Tresia had told her boyfriend that she was pregnant, and he said that he was neither ready, nor willing to be a father. Instead, he would buy her pills that would, “make it go away.”
He did not, however, mention that the pills could only safely be administered by a health care professional, or that they were not even intended to terminate pregnancies. Or that she would have to try and force them – whatever they were – into her vagina.
So, after two days, Tresia started experiencing outbursts of blood from her vagina. Then excruciating headaches.
Then dizziness.
Then nausea.
And then she asked a friend to remove the remains of whatever was stuck in her uterus.
Tresia did not seek medical care, as she was afraid that her parents would find out. She also has not spoken to many of her friends, because she is afraid that they may see her differently.
“This is a story that I have to keep to myself. I must just deal with it myself. People are going to judge me. They will say that I am a wh*re who falls pregnant and ‘murders innocent children’,” she says softly.
The stigmatisation that Tresia fears re-affirms a study conducted in 2011 by the Namibian Women’s Health Network, and which study concluded that women who had undergone abortions faced extreme stigma. The study also stressed that majority of Namibians believe that abortion – even in the instances contemplated in the Act – is ‘wrong, sinful and illegal’.

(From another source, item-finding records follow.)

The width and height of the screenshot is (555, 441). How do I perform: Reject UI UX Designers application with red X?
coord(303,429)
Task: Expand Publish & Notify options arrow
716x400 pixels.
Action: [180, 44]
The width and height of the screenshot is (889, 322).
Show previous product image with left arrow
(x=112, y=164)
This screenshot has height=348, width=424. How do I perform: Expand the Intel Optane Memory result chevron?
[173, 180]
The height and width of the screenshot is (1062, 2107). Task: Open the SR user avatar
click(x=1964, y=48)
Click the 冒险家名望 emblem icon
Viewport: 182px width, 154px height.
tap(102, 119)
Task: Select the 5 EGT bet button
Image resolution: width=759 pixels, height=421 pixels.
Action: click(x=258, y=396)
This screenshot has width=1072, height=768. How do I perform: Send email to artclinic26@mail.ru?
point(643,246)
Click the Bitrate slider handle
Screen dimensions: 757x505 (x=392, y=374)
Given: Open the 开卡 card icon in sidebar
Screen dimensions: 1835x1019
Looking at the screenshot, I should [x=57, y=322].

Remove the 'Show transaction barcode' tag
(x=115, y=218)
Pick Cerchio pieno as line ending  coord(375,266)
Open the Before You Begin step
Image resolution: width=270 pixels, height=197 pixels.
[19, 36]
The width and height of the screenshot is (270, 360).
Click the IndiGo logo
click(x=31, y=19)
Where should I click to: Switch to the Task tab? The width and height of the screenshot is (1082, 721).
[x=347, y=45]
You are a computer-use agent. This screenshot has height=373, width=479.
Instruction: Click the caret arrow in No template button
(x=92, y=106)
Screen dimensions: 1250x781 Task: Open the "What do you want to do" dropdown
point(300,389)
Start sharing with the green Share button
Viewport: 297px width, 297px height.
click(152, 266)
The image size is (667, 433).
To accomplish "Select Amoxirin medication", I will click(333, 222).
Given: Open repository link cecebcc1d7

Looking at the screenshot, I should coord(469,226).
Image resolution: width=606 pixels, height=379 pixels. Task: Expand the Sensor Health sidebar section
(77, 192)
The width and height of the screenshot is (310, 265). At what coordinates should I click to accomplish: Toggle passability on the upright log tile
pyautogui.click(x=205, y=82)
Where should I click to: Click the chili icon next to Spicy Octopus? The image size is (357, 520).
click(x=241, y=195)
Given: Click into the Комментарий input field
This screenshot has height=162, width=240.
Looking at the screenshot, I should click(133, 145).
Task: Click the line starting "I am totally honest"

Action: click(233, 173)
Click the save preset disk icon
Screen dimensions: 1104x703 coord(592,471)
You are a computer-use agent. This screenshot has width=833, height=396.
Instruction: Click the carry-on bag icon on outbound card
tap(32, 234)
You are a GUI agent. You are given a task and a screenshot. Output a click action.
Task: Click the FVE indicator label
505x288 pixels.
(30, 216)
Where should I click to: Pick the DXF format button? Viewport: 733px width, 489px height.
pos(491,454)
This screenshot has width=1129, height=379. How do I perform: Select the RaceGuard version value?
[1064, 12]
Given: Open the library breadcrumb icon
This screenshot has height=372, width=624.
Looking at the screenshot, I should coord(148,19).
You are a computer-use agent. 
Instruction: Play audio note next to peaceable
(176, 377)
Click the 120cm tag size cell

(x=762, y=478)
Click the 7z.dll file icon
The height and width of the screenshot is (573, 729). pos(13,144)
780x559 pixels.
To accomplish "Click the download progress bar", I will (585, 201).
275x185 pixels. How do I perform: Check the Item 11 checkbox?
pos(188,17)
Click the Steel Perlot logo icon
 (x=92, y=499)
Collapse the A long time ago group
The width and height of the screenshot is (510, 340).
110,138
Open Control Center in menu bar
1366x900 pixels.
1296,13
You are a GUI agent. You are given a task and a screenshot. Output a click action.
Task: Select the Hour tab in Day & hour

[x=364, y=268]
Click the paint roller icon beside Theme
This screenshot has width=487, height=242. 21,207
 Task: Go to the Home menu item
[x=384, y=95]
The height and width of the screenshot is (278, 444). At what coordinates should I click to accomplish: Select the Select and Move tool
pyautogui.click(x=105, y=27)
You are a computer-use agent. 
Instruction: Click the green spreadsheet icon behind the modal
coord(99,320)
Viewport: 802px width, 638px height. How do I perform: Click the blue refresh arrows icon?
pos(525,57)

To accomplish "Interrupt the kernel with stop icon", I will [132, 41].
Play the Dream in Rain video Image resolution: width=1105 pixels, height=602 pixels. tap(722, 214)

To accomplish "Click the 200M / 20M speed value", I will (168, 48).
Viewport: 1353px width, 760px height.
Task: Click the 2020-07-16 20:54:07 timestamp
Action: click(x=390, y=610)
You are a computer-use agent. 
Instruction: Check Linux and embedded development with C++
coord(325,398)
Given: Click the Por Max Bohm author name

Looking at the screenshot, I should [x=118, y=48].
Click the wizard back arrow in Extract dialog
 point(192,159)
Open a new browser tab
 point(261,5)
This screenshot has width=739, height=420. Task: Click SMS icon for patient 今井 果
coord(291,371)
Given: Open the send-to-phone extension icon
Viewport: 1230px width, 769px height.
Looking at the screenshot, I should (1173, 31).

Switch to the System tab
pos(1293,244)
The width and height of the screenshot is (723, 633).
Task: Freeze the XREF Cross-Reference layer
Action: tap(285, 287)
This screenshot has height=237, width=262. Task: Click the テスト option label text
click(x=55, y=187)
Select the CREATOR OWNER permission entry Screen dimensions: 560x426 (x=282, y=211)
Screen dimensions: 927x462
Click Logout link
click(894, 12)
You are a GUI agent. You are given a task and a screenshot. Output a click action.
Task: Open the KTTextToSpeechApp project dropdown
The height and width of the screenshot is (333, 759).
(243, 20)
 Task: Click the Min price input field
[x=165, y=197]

A study by Sarah Mwatilifange and Dr. Lucy Edwards-Stauch also revealed that, while Namibians are aware of the negative implications of unsafe abortions, acknowledge the that restrictive abortion laws do not prevent unsafe abortions and understand that women have the right to decide what happens to their bodies; majority do not believe that women have the right to terminate their pregnancies on demand, legally and safely.
It is these contexts and these failures to “educate broadly about gender equality and reproductive rights – as Mwatilifange and Dr. Edwards-Stauch put it — that have pushed Boois to become actively engaged in social justice movement building and coalition creation; to amplify advocacy messages for access to safe abortions.
They are the co-founder of the Voices for Choices & Rights Coalition— a nationwide movement of voices “advocating for the choices reflective of bodily autonomy and freedom from the structural violence of restrictive abortion laws.”
Reflecting on lessons learned from their activism, they say, “We should tap more into the collective power of people in order to bring about social justice and liberty for all. We should litigate, use communications and awareness strategies and strengthen the provision of existing health services.”